*** Data in this exercise ***

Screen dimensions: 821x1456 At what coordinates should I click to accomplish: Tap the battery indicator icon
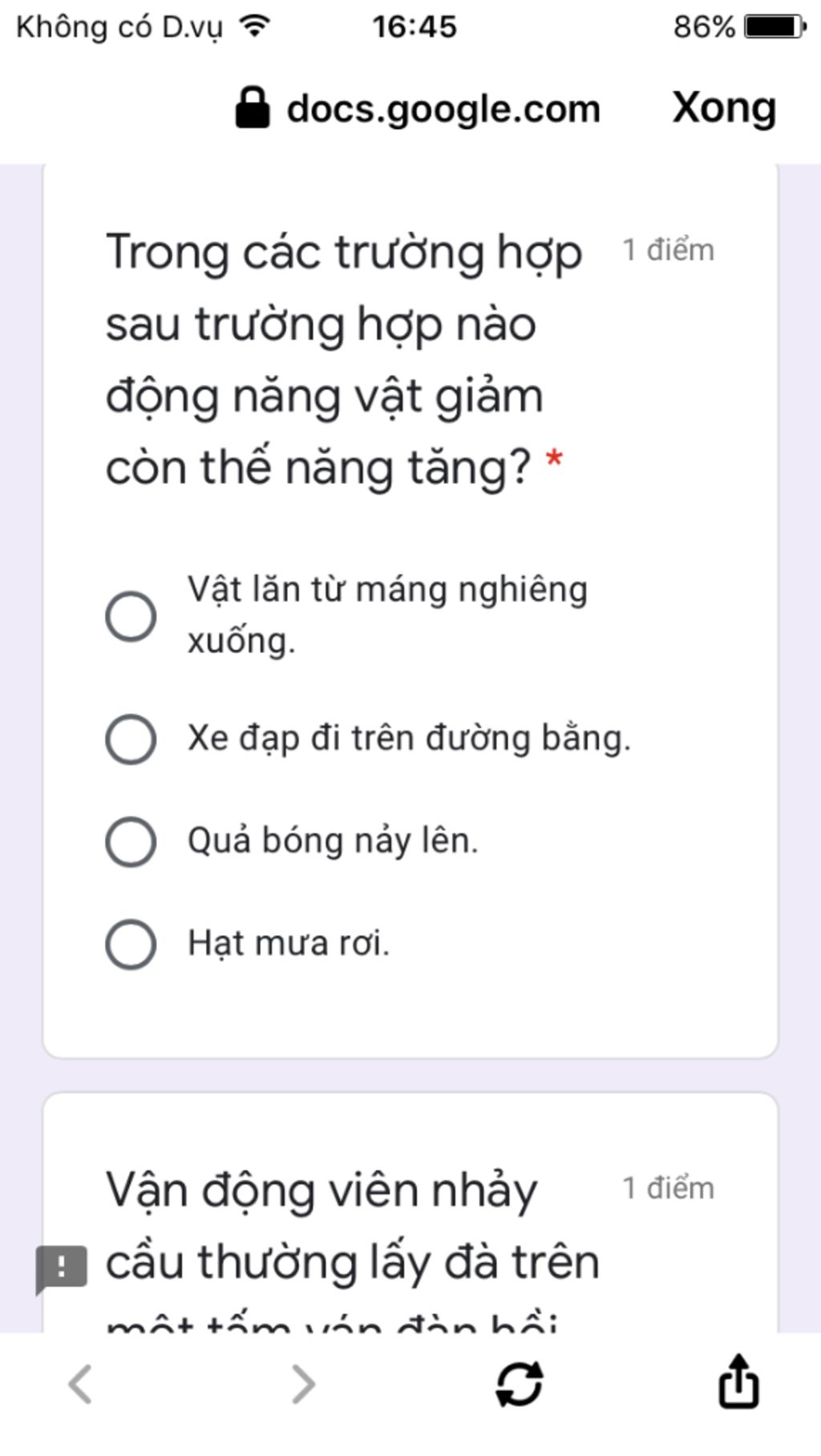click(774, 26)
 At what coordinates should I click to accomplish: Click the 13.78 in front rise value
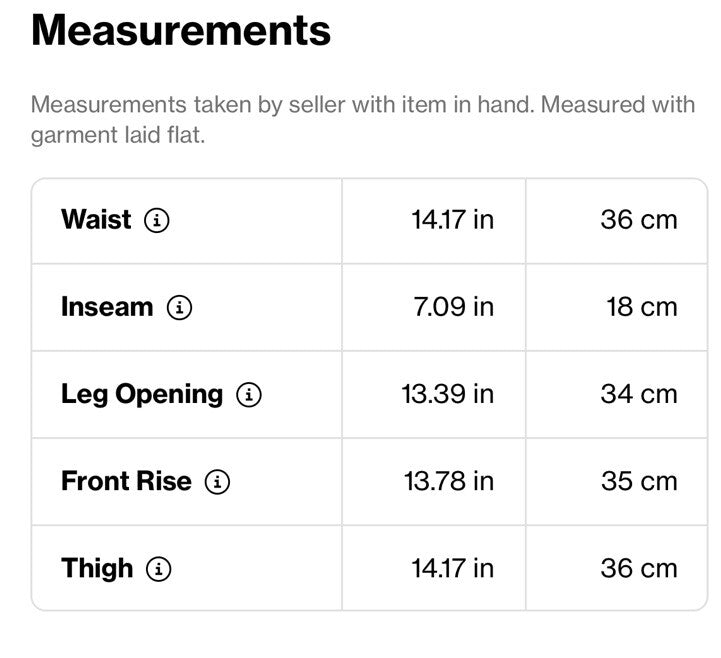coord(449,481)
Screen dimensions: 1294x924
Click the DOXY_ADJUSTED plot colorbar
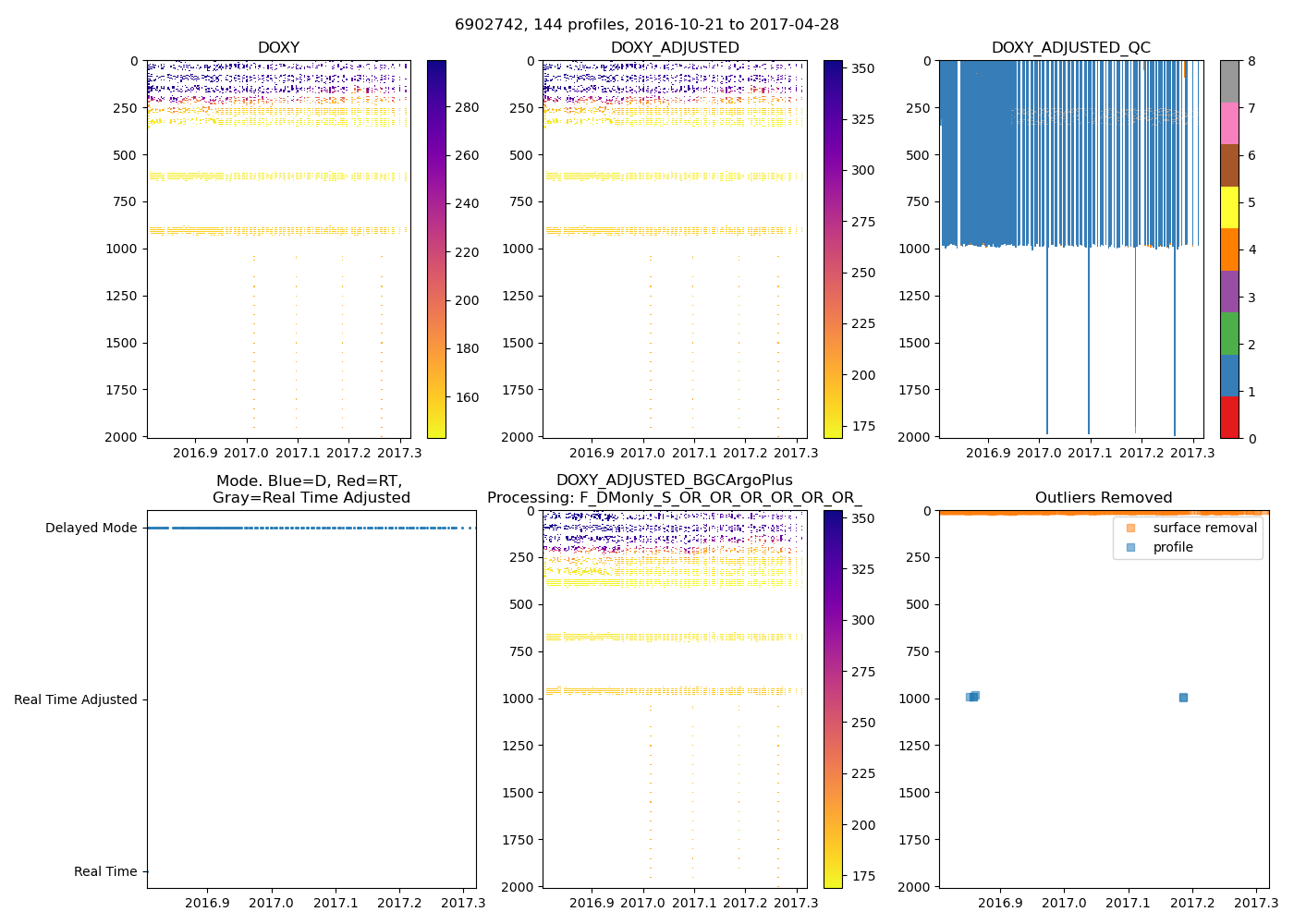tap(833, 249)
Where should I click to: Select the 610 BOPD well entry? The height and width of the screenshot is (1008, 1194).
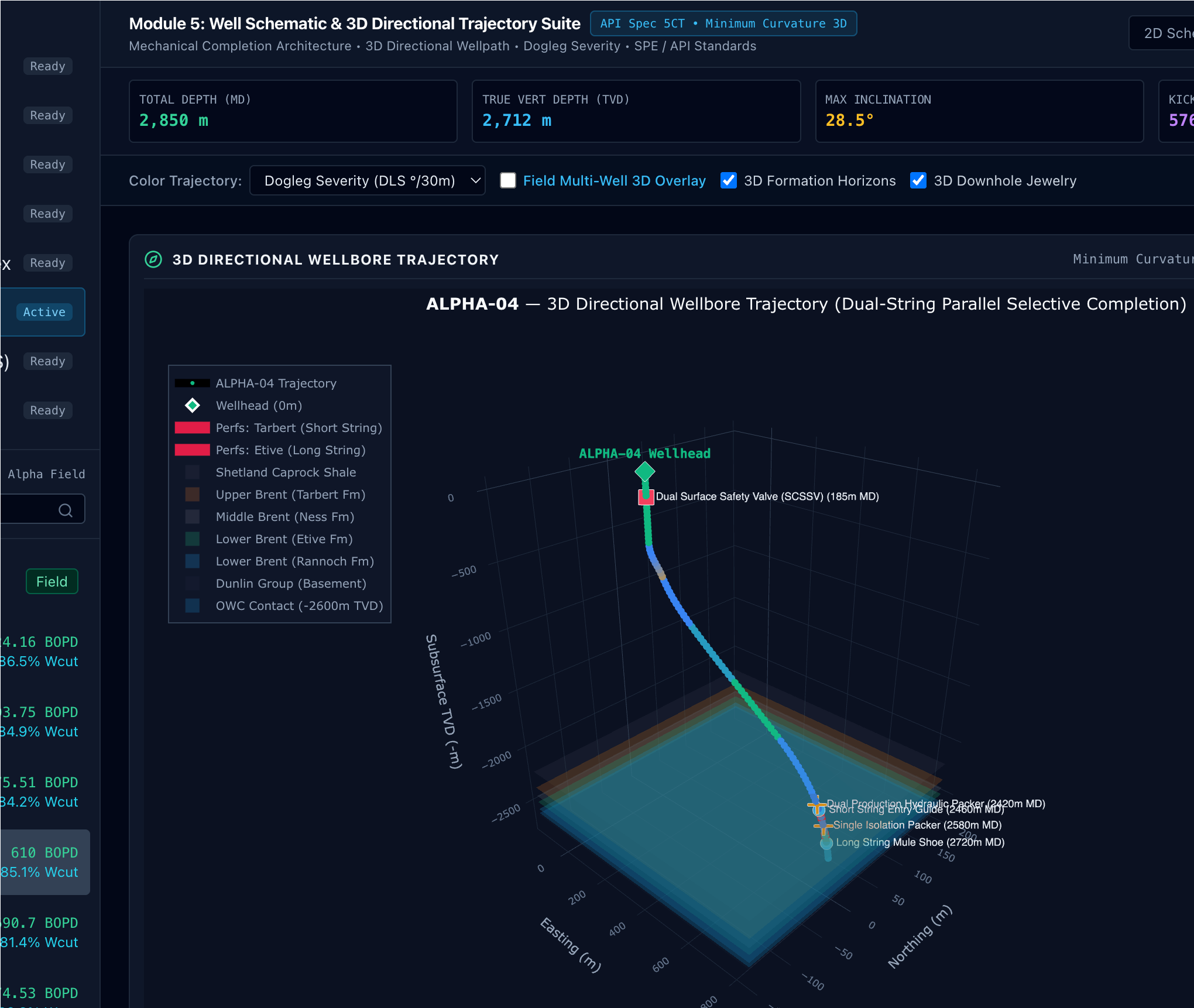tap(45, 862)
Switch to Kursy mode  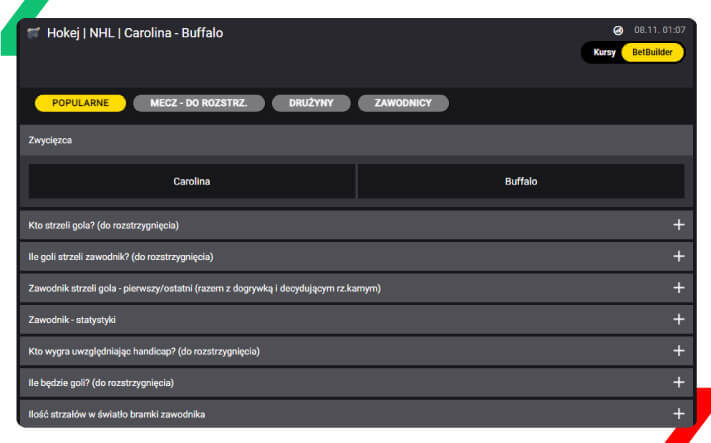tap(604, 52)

***

- [Exercise description] Copy everything from the start of the listing down to the line containing "tap(833, 249)", requests included, but multiply each coordinate in the answers by 0.45 and round it to a whole number, rounding halves up. Leave out the pictures.

- [Output of the task]
Screen dimensions: 821x1456 At what coordinates should I click to accomplish: Tap the battery indicator icon
click(348, 12)
 At what coordinates should I click to accomplish: Click the 13.78 in front rise value
coord(202,216)
Screen dimensions: 1294x924
Click the DOXY_ADJUSTED plot colorbar
tap(375, 112)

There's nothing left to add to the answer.